# Masterforce Track Saw



## AmishElectricCo (Jan 3, 2018)

*Masterforce 6-1/2" Plunge Cut Circular Saw Kit with 110" Guide Track*
Model Number: 2410706 
Menards SKU: 2410706
$199

6 1/2" blade
10 amp motor
5400 RPM
0-45 bevel
1 1/4" dust collection

Track saws are expensive...so, against my better judgement, I bought a Masterforce tool from Menards. I'm a hand tool guy, but I'm remodeling my shop space and the wife has a few projects lined up for me that will require a lot of plywood. In the past, I would just measure and line up a straightedge to use with a cordless circular saw to break down sheet goods - but this is time consuming and doesn't produce accurate cuts.

The kit comes with everything shown in the photo below: 


Track saw
4 sections of track (with 3 connectors)
2 blades
2 Track clamps
2 Hex wrenches
Bag for track, bag for saw

First thing after unboxing, toss the blades in the trash. I wouldn't even use them as drink coasters. Most blades that come with power tools are crap, but are at least serviceable until you can get something better. These blades are worthless. Fit and finish on the saw itself is what you would expect for a cheap tool. The plunge action and trigger are a little stiff, but not bad. 

My biggest complaint is with the track sections. They went crazy with gluing the plastic glides to the aluminum sections and I had to pry them apart. Then I spent 2 hours with Goo Gone removing glue so the saw could even manage to slide along the track. I was so irritated by that whole experience, I sent an email to Masterforce about it. I guess you get what you pay for.

Using the saw is pretty straightforward, with one exception: it's not a true zero clearance. The blade is about 1/8" away from the edge of the track, so you still have to do some math when measuring. You can't just mark your lines and then line up the edge of the track next to it. There are two adjustment knobs on the shoe of the saw to make sure it rides perfectly along the track - make sure you dial those in or your first cut will be wavy. Ask me how I know.

Dust collection works well. After breaking down 3 full sheets of plywood, I had a minimum amount of dust on the floor. Enough to maybe fill a soda can. 

I'll chalk up the Goo Gone fiasco as my bad luck picking the wrong box off the shelf. I can't imagine they all get packaged like that - even for a cheap tool. That aside, my only complaint is the zero clearance. I was really hoping to just measure out 26", butt the edge of the track to my line, and cut a 26" piece. It's a small thing, but it takes extra time to fart around with shop math.

Overall, 7/10. The saw works fine (with a decent blade) and is accurate. Considering name brand track saws are easily double this price and higher, the Masterforce is the right price point for DIYers and non-pros who just need a simple solution.


----------



## woodnthings (Jan 24, 2009)

*Come up with a "fix" for the zero clearance issue!*

Is there any way to add onto the tracks with a suitable material so it will create a zero clearance when you first run the saw down the track?
I'm thinking a weatherstrip, hard plastic, nylon edging inside a rabbet or groove made with a slot cutter. Maybe cut off enough of the outboard side of the track to make a better attachment. Maybe just glue an new anti-slip sheet on the bottoms of the entire tracks. No use in struggling with an obvious design defect.

Challenges:
1. Copy, word for word, the part of the track saw thread that opens with the words containing "## AmishElectricCo (Jan" and closes with "produce accurate cuts.".
2. From the track saw thread, list every item that the first post says comes in the kit.

Rows for finding displayed items

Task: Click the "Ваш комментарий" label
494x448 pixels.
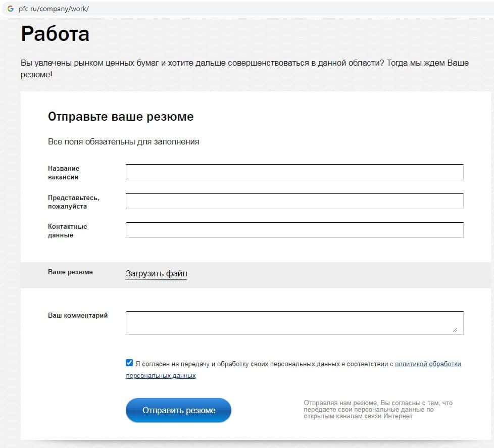Action: pos(78,316)
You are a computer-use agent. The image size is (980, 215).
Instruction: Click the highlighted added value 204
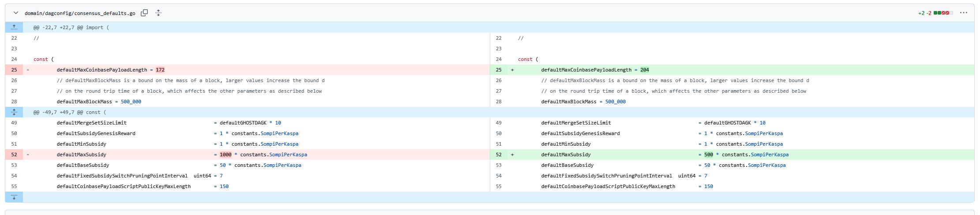pos(645,70)
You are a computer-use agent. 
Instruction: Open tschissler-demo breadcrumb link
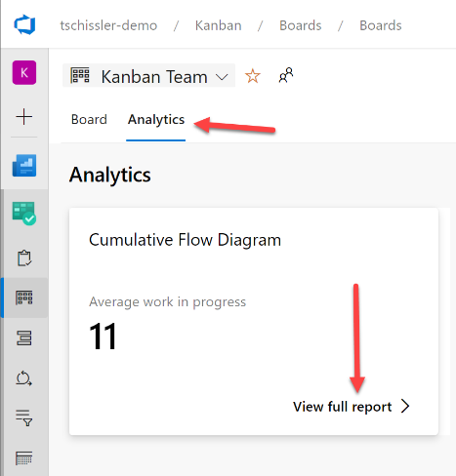108,25
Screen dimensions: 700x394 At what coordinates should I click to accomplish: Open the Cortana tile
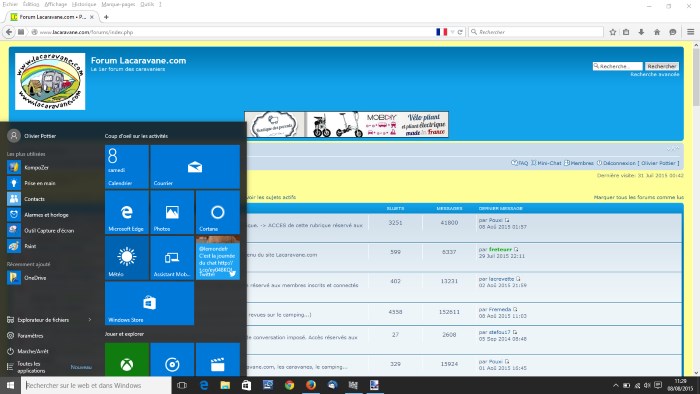(218, 212)
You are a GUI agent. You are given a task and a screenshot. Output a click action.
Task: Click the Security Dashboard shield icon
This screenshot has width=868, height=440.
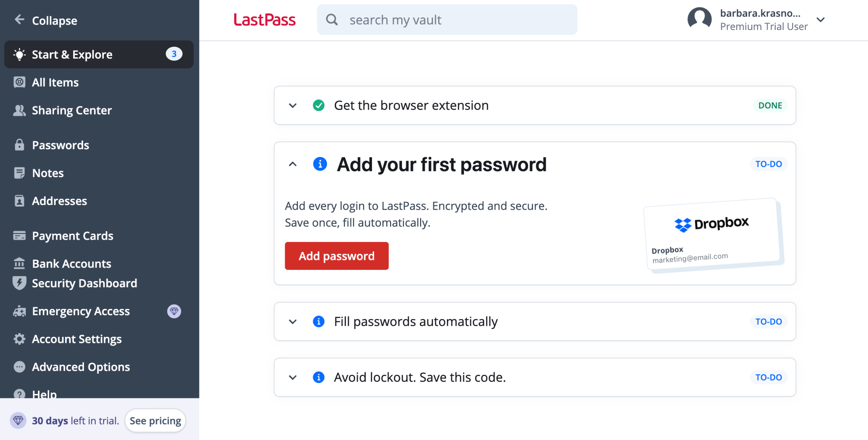[x=19, y=283]
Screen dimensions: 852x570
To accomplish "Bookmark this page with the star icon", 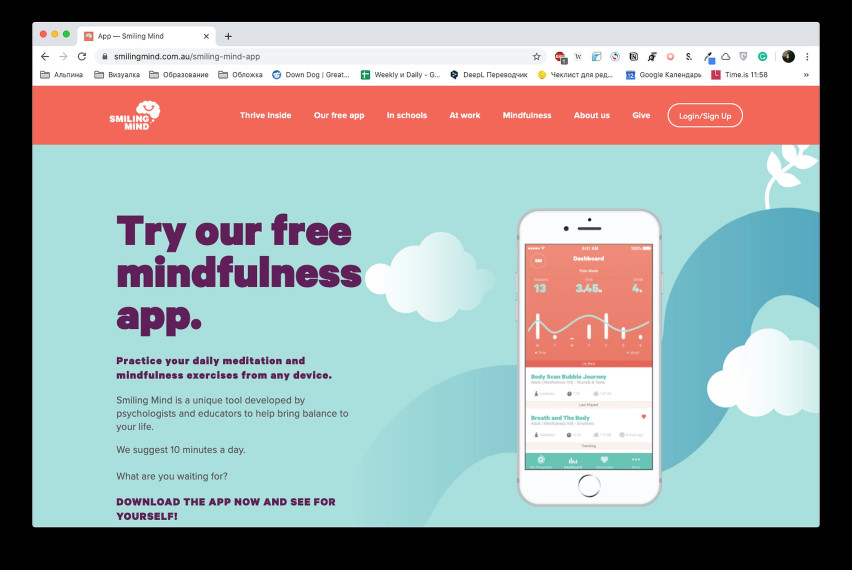I will [x=536, y=57].
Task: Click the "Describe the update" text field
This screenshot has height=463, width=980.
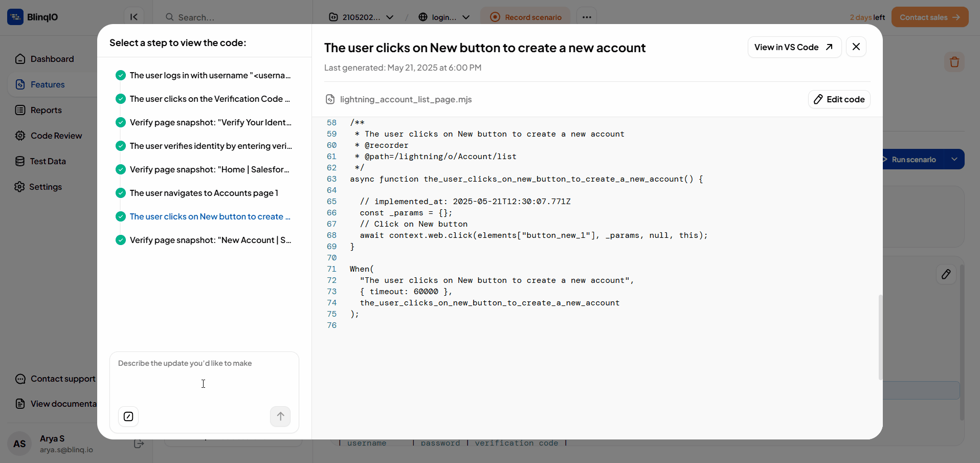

The responses:
1.
## AmishElectricCo (Jan 3, 2018)

*Masterforce 6-1/2" Plunge Cut Circular Saw Kit with 110" Guide Track*
Model Number: 2410706 
Menards SKU: 2410706
$199

6 1/2" blade
10 amp motor
5400 RPM
0-45 bevel
1 1/4" dust collection

Track saws are expensive...so, against my better judgement, I bought a Masterforce tool from Menards. I'm a hand tool guy, but I'm remodeling my shop space and the wife has a few projects lined up for me that will require a lot of plywood. In the past, I would just measure and line up a straightedge to use with a cordless circular saw to break down sheet goods - but this is time consuming and doesn't produce accurate cuts.

2.
- Track saw
- 4 sections of track (with 3 connectors)
- 2 blades
- 2 Track clamps
- 2 Hex wrenches
- Bag for track, bag for saw